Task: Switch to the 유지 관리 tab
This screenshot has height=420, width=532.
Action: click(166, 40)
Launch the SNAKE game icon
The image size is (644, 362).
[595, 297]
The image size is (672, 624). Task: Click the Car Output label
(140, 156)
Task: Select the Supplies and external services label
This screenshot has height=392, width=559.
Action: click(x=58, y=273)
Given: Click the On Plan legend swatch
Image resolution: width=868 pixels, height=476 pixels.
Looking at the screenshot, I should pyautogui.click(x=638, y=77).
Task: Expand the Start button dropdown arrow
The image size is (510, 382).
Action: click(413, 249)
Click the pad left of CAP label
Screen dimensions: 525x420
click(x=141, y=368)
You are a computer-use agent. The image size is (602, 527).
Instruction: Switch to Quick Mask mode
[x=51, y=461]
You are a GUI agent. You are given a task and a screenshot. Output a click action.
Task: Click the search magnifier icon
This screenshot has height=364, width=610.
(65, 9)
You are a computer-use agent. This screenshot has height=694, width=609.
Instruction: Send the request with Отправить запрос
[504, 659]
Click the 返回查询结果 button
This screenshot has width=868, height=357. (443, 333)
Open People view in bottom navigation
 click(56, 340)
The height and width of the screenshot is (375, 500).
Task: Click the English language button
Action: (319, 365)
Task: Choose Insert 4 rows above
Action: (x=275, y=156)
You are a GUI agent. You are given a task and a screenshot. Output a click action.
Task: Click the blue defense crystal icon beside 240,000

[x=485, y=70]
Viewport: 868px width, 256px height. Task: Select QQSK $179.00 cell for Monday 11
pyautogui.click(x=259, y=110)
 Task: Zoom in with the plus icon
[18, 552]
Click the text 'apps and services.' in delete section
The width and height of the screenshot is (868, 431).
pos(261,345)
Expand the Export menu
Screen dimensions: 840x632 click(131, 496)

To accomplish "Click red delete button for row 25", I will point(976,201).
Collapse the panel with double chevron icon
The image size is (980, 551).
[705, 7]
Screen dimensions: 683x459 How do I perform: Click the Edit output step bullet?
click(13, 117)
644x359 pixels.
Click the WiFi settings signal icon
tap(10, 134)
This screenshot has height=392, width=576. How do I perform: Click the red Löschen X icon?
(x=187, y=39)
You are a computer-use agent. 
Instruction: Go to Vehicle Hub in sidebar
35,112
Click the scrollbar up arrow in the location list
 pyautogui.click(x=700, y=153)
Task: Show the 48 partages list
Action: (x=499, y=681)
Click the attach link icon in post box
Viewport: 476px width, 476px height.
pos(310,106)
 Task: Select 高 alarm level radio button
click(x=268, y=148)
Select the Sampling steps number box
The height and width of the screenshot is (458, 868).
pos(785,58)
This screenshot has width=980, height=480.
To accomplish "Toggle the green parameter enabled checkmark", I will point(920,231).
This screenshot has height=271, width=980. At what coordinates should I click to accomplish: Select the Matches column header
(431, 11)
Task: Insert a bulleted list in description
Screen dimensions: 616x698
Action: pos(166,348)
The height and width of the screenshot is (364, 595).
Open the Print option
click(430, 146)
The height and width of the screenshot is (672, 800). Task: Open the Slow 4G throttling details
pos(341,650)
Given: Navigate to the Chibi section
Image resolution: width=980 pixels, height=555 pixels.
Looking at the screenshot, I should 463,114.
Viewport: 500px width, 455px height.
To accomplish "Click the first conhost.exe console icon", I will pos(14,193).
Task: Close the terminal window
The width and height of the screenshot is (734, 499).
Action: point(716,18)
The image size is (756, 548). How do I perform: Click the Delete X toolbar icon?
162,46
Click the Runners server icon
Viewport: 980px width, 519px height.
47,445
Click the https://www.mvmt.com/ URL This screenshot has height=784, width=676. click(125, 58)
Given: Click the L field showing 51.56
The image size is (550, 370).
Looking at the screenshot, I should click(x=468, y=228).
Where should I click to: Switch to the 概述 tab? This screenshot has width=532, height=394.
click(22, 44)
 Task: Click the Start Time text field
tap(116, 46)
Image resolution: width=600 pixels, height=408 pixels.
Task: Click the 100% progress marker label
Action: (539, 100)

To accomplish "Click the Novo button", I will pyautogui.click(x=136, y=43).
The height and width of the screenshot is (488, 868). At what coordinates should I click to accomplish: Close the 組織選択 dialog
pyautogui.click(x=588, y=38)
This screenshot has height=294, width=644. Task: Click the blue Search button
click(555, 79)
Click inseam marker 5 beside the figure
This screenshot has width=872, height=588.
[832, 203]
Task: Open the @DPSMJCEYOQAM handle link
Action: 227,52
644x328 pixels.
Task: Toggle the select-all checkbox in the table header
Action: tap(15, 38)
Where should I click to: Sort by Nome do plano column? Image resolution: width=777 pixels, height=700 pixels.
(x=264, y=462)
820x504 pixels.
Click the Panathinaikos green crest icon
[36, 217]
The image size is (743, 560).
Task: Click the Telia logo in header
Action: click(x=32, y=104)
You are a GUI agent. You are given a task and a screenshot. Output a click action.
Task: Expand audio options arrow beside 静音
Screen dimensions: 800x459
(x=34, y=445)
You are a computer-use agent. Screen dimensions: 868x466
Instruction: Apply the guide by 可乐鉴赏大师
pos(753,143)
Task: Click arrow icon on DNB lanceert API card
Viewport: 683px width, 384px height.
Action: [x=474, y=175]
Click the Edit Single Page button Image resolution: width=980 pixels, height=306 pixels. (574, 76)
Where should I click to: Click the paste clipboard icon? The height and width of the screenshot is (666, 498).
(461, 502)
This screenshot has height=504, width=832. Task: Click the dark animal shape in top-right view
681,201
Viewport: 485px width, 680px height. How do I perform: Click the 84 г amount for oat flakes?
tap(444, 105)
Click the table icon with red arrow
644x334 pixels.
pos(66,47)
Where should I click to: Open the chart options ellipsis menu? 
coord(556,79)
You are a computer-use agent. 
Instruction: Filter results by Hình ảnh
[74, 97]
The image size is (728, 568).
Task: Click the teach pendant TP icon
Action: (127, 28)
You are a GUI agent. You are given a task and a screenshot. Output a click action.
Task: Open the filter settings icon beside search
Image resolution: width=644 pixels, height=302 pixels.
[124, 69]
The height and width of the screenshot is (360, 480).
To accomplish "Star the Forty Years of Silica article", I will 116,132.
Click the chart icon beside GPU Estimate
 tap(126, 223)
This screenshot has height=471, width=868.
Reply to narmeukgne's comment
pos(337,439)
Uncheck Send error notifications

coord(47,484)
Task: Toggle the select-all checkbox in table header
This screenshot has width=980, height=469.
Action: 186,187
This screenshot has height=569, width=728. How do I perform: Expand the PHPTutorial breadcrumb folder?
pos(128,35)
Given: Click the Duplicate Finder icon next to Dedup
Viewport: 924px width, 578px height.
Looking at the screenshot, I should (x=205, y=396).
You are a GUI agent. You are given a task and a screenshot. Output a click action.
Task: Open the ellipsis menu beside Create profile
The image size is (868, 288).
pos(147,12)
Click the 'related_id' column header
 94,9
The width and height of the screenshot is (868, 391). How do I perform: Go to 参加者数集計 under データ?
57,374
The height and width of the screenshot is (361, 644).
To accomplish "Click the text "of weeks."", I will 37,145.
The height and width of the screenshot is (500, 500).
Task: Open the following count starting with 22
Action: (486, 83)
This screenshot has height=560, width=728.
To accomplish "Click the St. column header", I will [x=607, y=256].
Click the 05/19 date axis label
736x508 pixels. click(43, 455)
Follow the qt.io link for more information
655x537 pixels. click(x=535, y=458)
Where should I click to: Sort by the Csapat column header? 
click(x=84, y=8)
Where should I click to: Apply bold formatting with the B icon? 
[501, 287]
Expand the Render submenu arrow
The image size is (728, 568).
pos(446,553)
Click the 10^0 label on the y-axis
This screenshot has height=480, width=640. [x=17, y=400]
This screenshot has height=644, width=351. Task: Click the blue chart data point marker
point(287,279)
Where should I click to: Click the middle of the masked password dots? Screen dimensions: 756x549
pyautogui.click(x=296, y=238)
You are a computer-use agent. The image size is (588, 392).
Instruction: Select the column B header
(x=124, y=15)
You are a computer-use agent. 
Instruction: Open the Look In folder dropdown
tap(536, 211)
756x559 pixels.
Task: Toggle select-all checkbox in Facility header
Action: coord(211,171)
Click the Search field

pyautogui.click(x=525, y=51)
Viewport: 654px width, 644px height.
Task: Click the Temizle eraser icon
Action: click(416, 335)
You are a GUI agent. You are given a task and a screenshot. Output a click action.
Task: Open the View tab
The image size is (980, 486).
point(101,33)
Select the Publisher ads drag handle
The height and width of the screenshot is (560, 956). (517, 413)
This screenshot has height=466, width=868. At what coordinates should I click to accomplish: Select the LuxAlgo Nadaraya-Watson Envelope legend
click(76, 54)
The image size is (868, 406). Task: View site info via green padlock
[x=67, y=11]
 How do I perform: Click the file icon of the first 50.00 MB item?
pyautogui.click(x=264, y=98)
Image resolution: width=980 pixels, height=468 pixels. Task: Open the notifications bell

Exercise details
Quote exactly the first line of the entries and every line after it, stopping with the line that contains "You are a computer-use agent. The image size is (602, 527).".

Reply to the exercise
Task: Switch to the 유지 관리 tab
This screenshot has height=420, width=532.
Action: click(166, 40)
Launch the SNAKE game icon
The image size is (644, 362).
[595, 297]
The image size is (672, 624). Task: Click the Car Output label
(140, 156)
Task: Select the Supplies and external services label
This screenshot has height=392, width=559.
Action: click(x=58, y=273)
Given: Click the On Plan legend swatch
Image resolution: width=868 pixels, height=476 pixels.
Looking at the screenshot, I should pyautogui.click(x=638, y=77).
Task: Expand the Start button dropdown arrow
The image size is (510, 382).
Action: click(413, 249)
Click the pad left of CAP label
Screen dimensions: 525x420
click(x=141, y=368)
You are a computer-use agent. The image size is (602, 527).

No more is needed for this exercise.